What you should do: Beneath this instruction is a block of data; output from it exactly the lines that run from the one containing "You are a GUI agent. The screenshot is 710×2576." through the one containing "[X (opens in a new tab)] (608, 14)", inclusive.
######
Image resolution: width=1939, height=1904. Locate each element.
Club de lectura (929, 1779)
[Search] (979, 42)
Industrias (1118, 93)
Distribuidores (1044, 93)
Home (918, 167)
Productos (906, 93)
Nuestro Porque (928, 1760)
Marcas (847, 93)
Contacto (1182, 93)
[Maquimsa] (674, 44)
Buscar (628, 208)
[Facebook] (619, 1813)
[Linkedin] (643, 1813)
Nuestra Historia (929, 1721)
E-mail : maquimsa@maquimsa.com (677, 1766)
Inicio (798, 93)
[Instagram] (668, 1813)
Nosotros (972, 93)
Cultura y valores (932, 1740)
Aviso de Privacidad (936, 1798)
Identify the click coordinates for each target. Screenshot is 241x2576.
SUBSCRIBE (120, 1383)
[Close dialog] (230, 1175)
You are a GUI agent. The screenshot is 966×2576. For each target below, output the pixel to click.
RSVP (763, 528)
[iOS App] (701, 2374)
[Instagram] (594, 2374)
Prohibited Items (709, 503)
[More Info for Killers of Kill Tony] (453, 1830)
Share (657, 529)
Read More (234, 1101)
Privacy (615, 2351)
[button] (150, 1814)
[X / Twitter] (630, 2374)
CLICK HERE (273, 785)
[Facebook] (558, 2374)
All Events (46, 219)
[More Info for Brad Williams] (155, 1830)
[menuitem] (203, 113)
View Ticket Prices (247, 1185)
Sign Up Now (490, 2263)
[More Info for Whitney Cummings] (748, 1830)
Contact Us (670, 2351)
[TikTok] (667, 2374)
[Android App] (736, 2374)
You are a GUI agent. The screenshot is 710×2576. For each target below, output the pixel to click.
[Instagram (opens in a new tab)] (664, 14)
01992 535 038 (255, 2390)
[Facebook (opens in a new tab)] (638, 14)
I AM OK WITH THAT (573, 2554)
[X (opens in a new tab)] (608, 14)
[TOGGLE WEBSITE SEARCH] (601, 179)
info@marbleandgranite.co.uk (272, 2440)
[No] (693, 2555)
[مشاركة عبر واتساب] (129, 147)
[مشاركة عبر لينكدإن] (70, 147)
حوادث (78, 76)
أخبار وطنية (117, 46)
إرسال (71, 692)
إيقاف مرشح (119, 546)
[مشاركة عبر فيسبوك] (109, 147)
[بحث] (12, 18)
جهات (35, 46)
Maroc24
######
Output for this task:
You are a GUI agent. The screenshot is 710×2576. For each target below, output the pixel to click.
[Instagram (opens in a new tab)] (664, 14)
01992 535 038 (255, 2390)
[Facebook (opens in a new tab)] (638, 14)
I AM OK WITH THAT (573, 2554)
[X (opens in a new tab)] (608, 14)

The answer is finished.